▶ **Instructions to follow**
Show every line of the records that contains the word "agent", matching case exactly.

▶ **Records**
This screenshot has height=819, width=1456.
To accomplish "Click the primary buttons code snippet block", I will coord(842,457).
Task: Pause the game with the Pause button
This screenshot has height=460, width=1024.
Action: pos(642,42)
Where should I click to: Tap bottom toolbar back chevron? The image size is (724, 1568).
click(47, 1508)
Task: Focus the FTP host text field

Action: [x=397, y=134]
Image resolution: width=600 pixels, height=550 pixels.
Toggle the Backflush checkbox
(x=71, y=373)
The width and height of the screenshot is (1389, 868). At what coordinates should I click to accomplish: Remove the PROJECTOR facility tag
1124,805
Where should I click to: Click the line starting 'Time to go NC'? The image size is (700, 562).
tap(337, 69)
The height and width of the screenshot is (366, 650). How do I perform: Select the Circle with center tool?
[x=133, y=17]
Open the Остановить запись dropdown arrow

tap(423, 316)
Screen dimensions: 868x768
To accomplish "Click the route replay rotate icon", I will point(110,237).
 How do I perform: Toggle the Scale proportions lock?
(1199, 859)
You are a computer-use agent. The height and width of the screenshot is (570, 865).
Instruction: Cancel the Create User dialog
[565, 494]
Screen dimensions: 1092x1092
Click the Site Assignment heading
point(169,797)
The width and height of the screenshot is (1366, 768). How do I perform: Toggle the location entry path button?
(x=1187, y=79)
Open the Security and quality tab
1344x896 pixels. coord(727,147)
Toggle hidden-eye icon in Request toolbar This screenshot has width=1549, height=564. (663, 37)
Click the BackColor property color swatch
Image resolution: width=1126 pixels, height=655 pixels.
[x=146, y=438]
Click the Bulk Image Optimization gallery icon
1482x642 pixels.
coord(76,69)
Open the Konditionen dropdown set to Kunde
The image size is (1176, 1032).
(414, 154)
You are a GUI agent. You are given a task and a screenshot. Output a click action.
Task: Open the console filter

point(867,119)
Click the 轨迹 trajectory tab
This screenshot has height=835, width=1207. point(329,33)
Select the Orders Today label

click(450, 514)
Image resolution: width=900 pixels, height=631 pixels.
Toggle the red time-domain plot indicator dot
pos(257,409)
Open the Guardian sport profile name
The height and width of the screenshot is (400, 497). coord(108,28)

▶ **Exercise output**
You are a computer-use agent. The height and width of the screenshot is (570, 865).
You are a GUI agent. You are given a task and a screenshot. Output a click action.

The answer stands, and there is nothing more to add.